Hebelschoppen-Organisator Karl Mannhardt aus Schliengen hatte zunächst die vielen Freunde des alemannischen Dialekts in der Kirche willkommen geheißen. Zur festlichen Umrahmung des Vortrags von Uwe Hauser trugen Hansfrieder Geugelin, die Chorgemeinschaft Bad Bellingen, Organist Siegfried Bürgelin und Pfarrer Michael Donner bei.

Zu Beginn erläuterte Uwe Hauser: „Das Vreneli aus der Wiese hieß eigentlich Elisabeth Baustlicher und stammte aus Langendenzlingen.“ In dem Bild sieht es so aus, als ob sie einen Rat braucht - ob nun vom Theologen oder Pädagogen Hebel. Mehrere Botschaften, so Hauser, seien im Bild verpackt. Gemalt wurde es in der Ära der letzten Napoleonischen Kriege, in einer Zeit, in der ein Drittel aller Kinder unehelich geboren werden. Elisabeths Schwester erwartet zu der Zeit, als das Bild entstand, ihr zweites uneheliches Kind. In einem 600-Seelen-Dorf wie Langendenzlingen hat man wohl gewusst, wer der Vater war – ob Hebel dies auch tat? Ist der ausgestreckte Finger als Mahnung an die junge Frau zu verstehen, sich das Leben ihrer Schwester nicht als Vorbild zu nehmen? Oder weist der ausgestreckte Finger auf die Kirche im Hintergrund hin?

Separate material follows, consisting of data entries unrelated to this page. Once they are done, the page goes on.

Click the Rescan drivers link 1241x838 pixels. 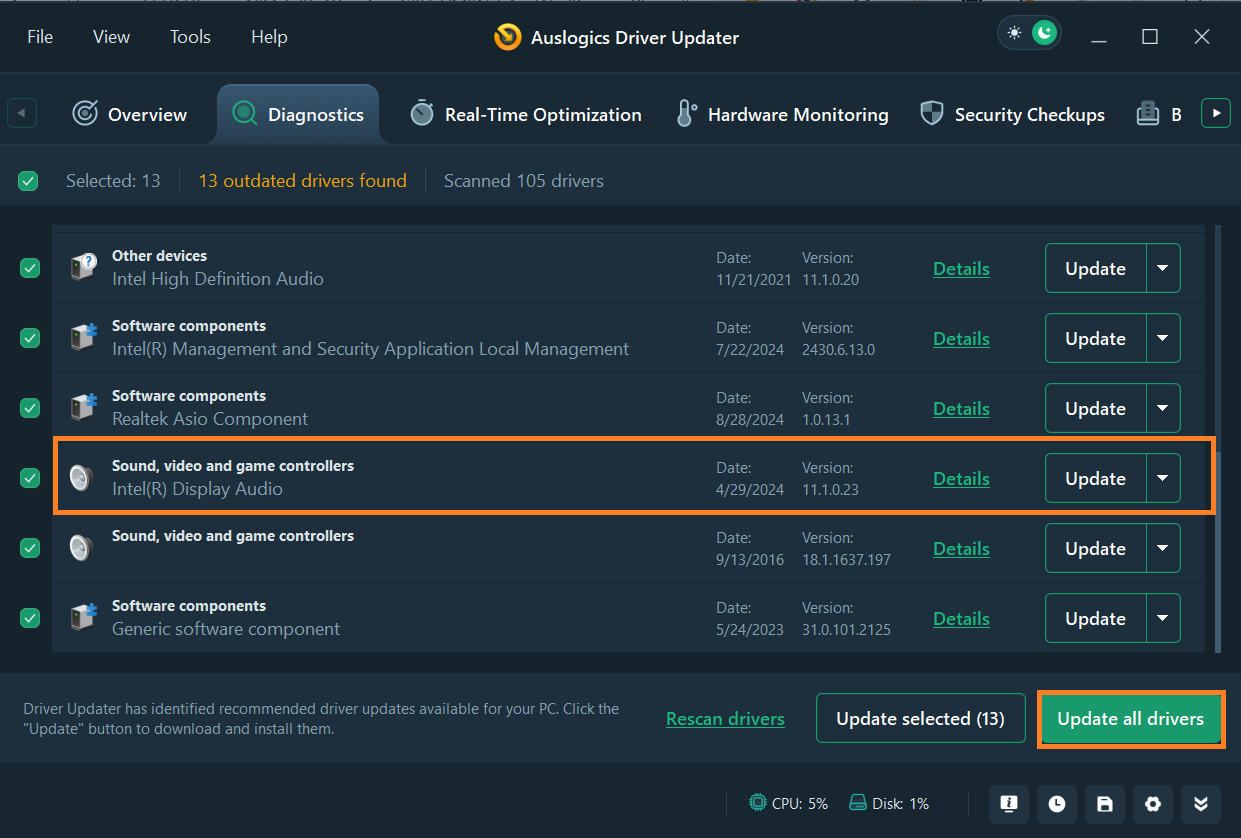[x=725, y=719]
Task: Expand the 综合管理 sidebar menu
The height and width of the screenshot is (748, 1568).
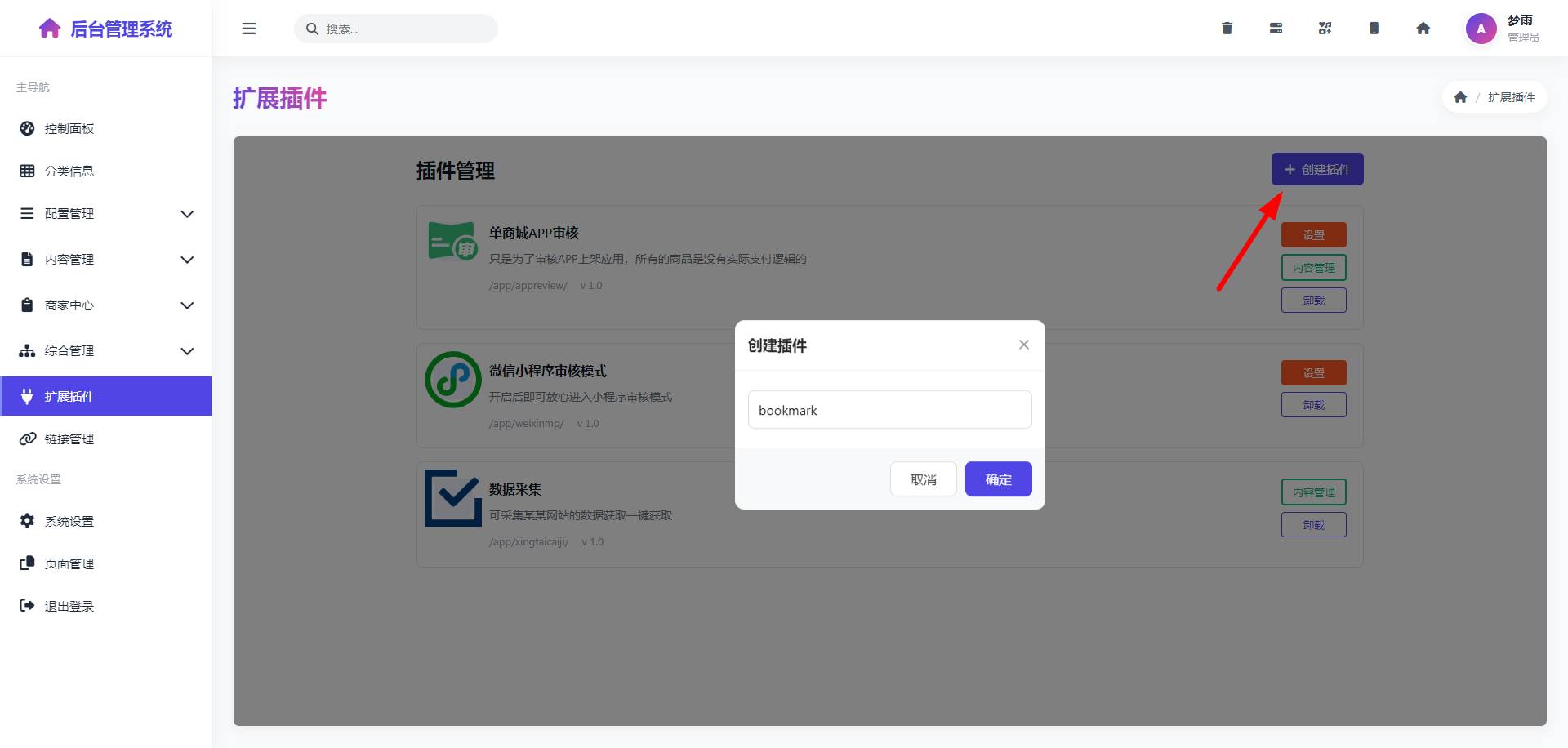Action: [x=106, y=351]
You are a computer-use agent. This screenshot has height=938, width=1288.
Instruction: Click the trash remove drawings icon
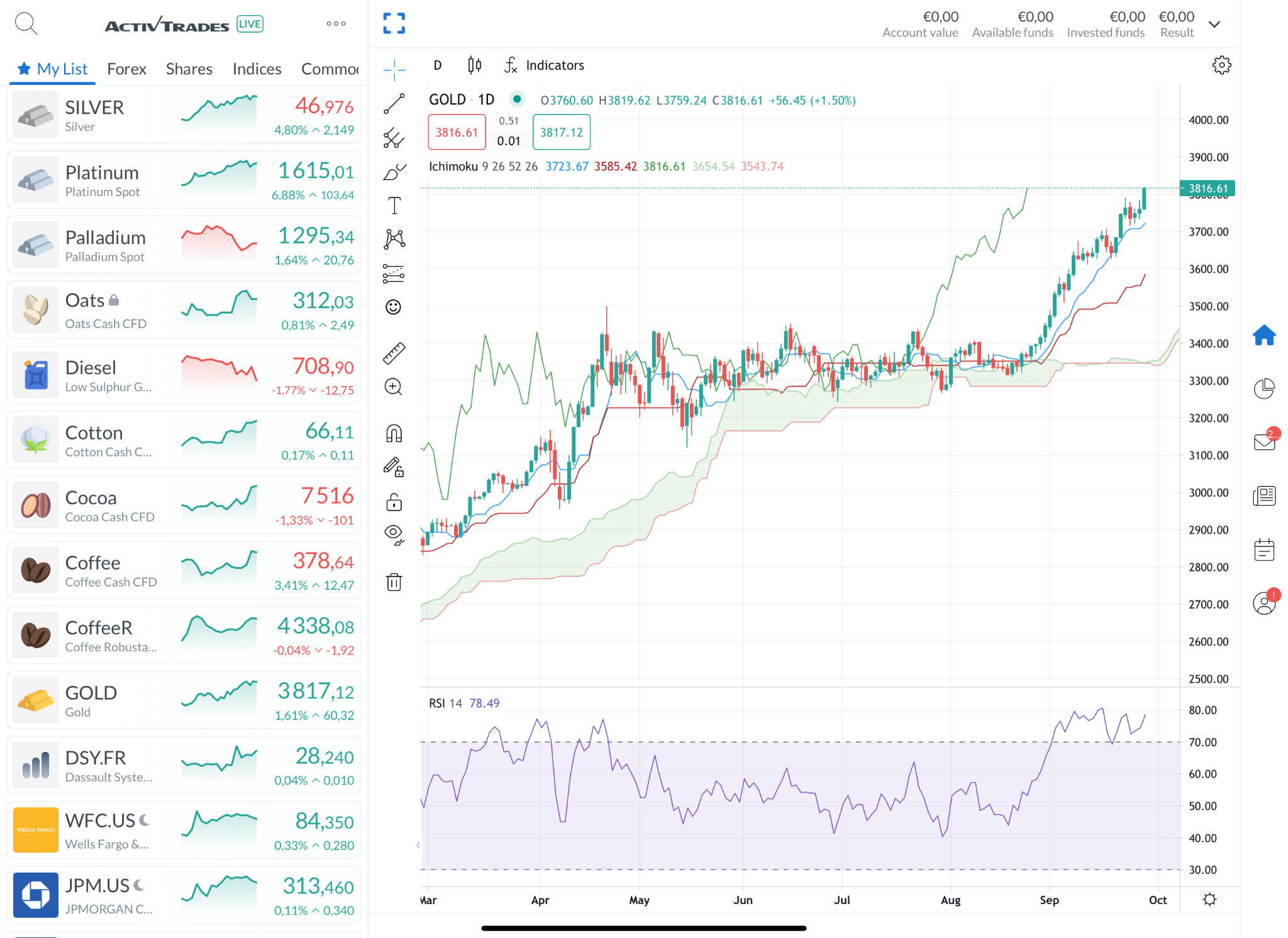coord(394,582)
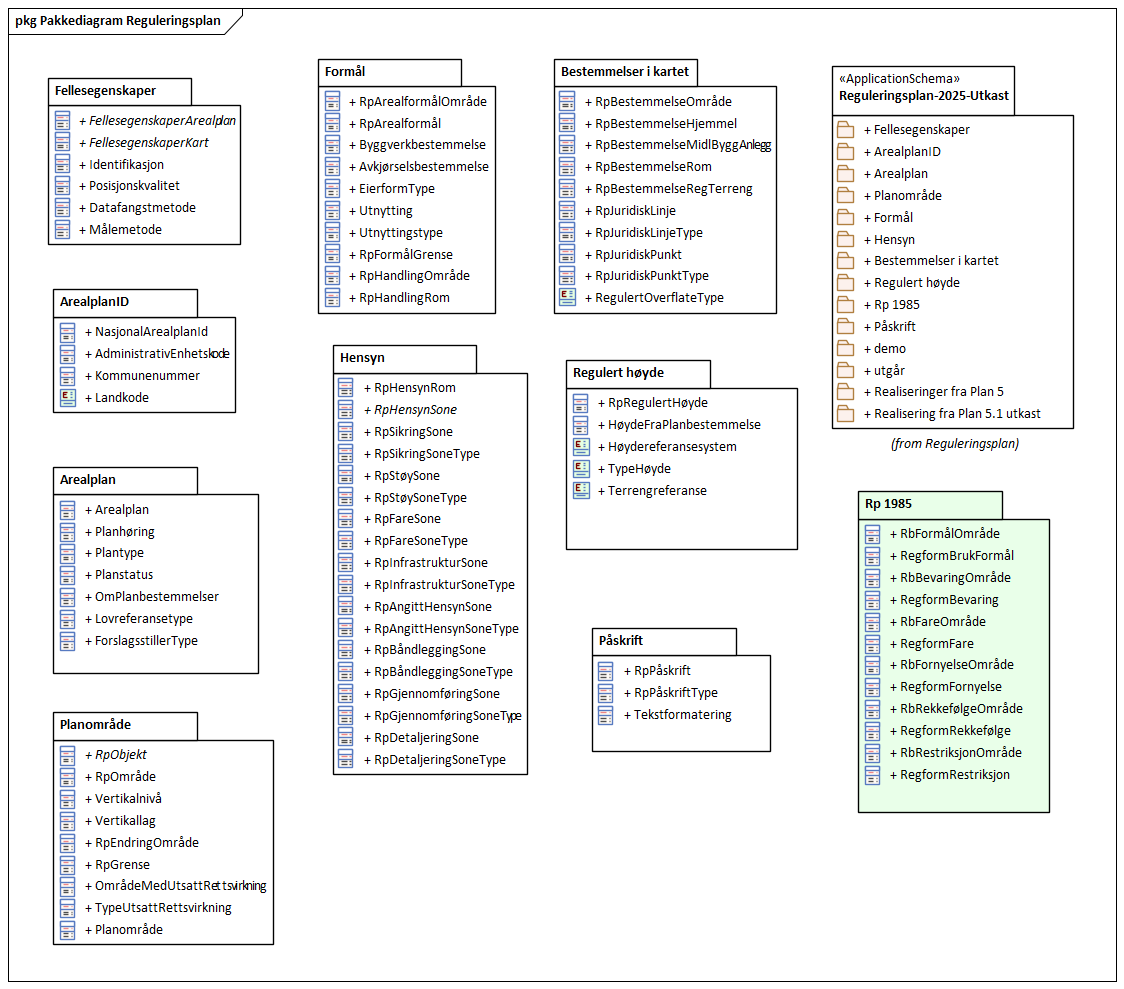The height and width of the screenshot is (989, 1124).
Task: Click the class icon beside RbFormålOmråde
Action: (x=872, y=533)
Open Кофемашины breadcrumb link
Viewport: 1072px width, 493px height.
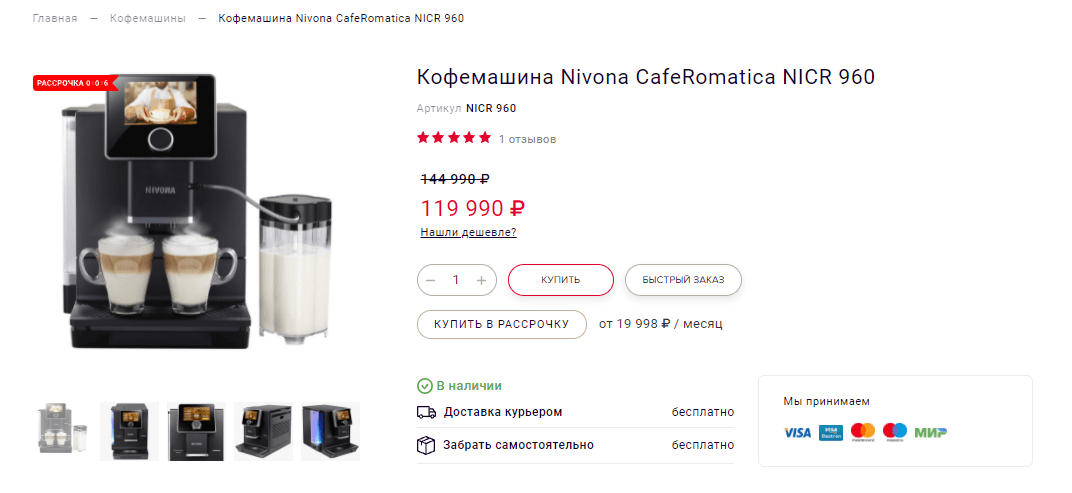(148, 19)
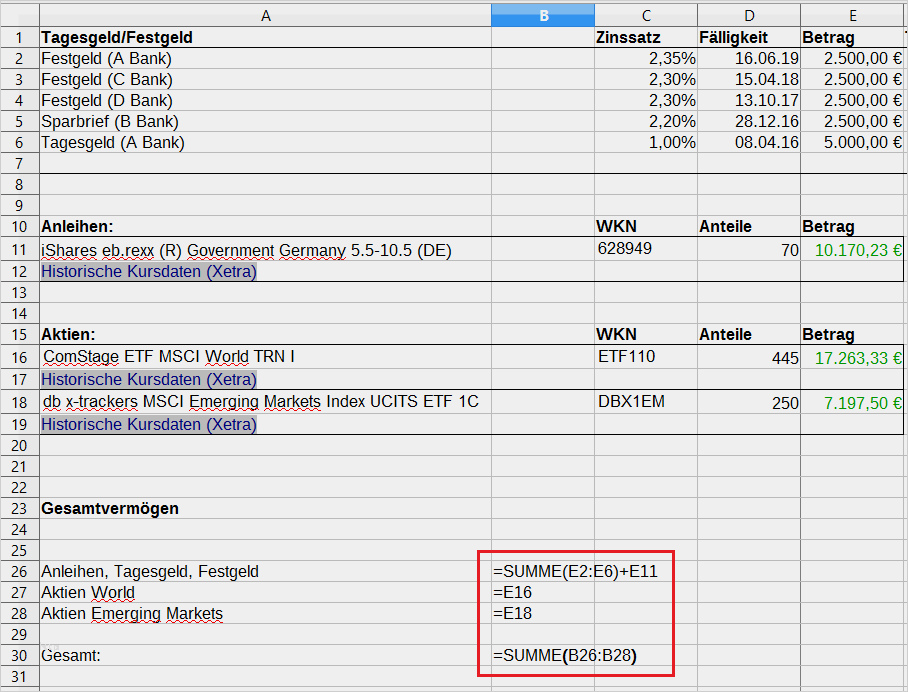Select the =SUMME(B26:B28) total cell
This screenshot has height=692, width=908.
(x=565, y=656)
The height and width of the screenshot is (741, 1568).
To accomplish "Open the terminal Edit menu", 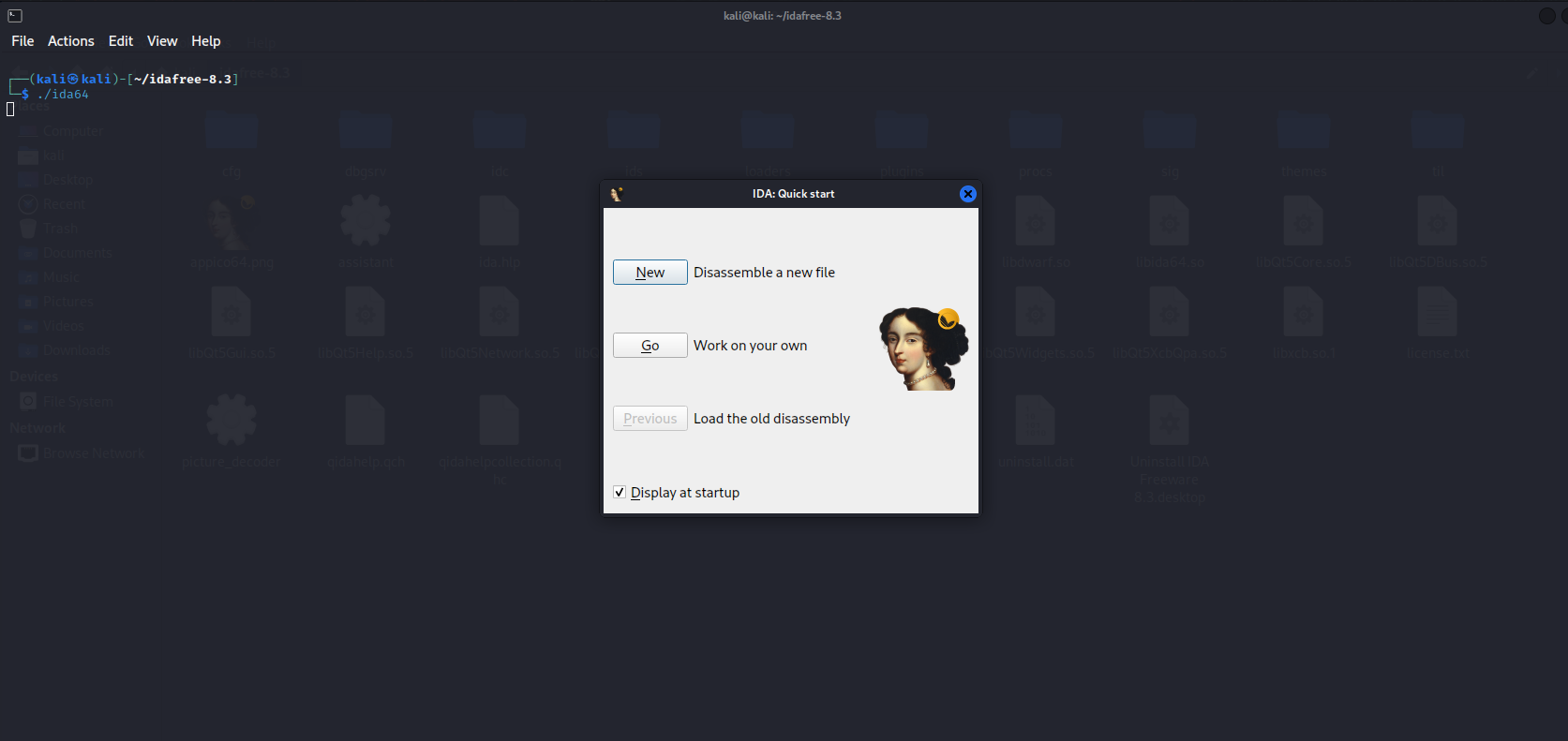I will pos(121,41).

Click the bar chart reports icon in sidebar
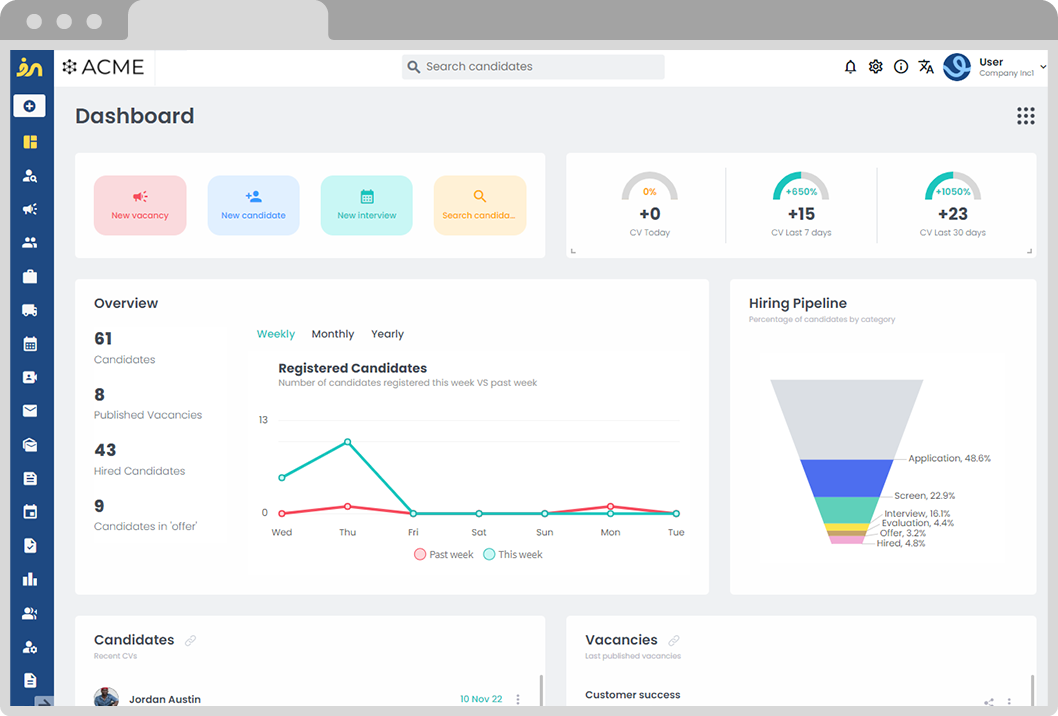30,579
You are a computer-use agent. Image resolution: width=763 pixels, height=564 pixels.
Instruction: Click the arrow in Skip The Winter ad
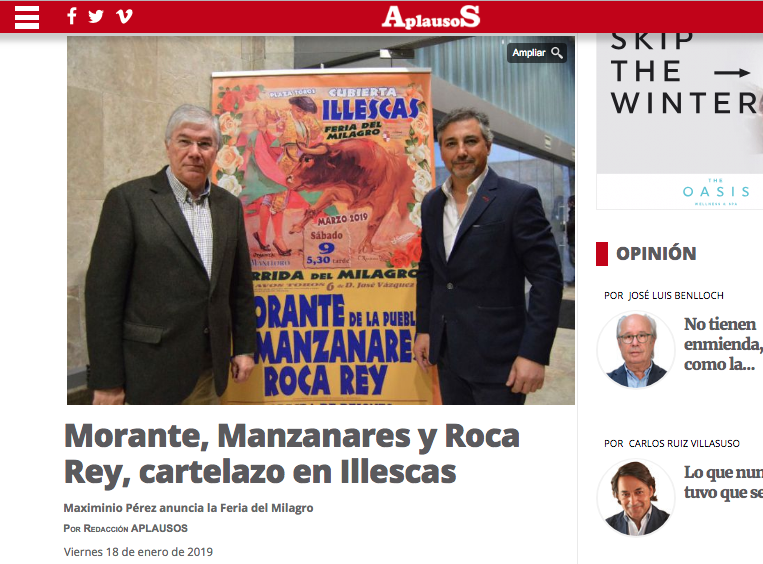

Hebels Erzählung „Der fromme Rat“ war Ende 1814 als antikatholisch verstanden worden, etwas, was er gar nicht beabsichtigt hatte, wodurch er sich aber viel Ärger einhandelte, denn in Baden wurden Katholiken und Protestanten vom großherzoglichen Herrscherhaus gleich behandelt.

Was sich mit dem Hinweis auf die katholische Stadtkirche auch andeuten könnte, ist die bereits durch den Heiligen Stuhl in Rom in Vorbereitung steckende Zerschlagung des damals seit 1200 Jahren bestehenden, liberal ausgerichteten Bistums Konstanz, das quasi ein geschlossener Kulturraum vom Oberrhein bis zum Bodensee gewesen war. „Die Erzbistümer Rottenburg und Freiburg entstanden neu, die Schweiz wurde abgekoppelt - viele Bindungen im alemannischen Sprachraum gingen dadurch schlichtweg kaputt“, erläuterte Hauser. Vielleicht, so überlegte der Referent, will „der Hebel im Bild“ auch andeuten, dass menschliche Verbindungen und gegenseitige Toleranz nicht „von oben“ angeordnet werden können. Für seinen Vortrag erntete Hauser großen Applaus.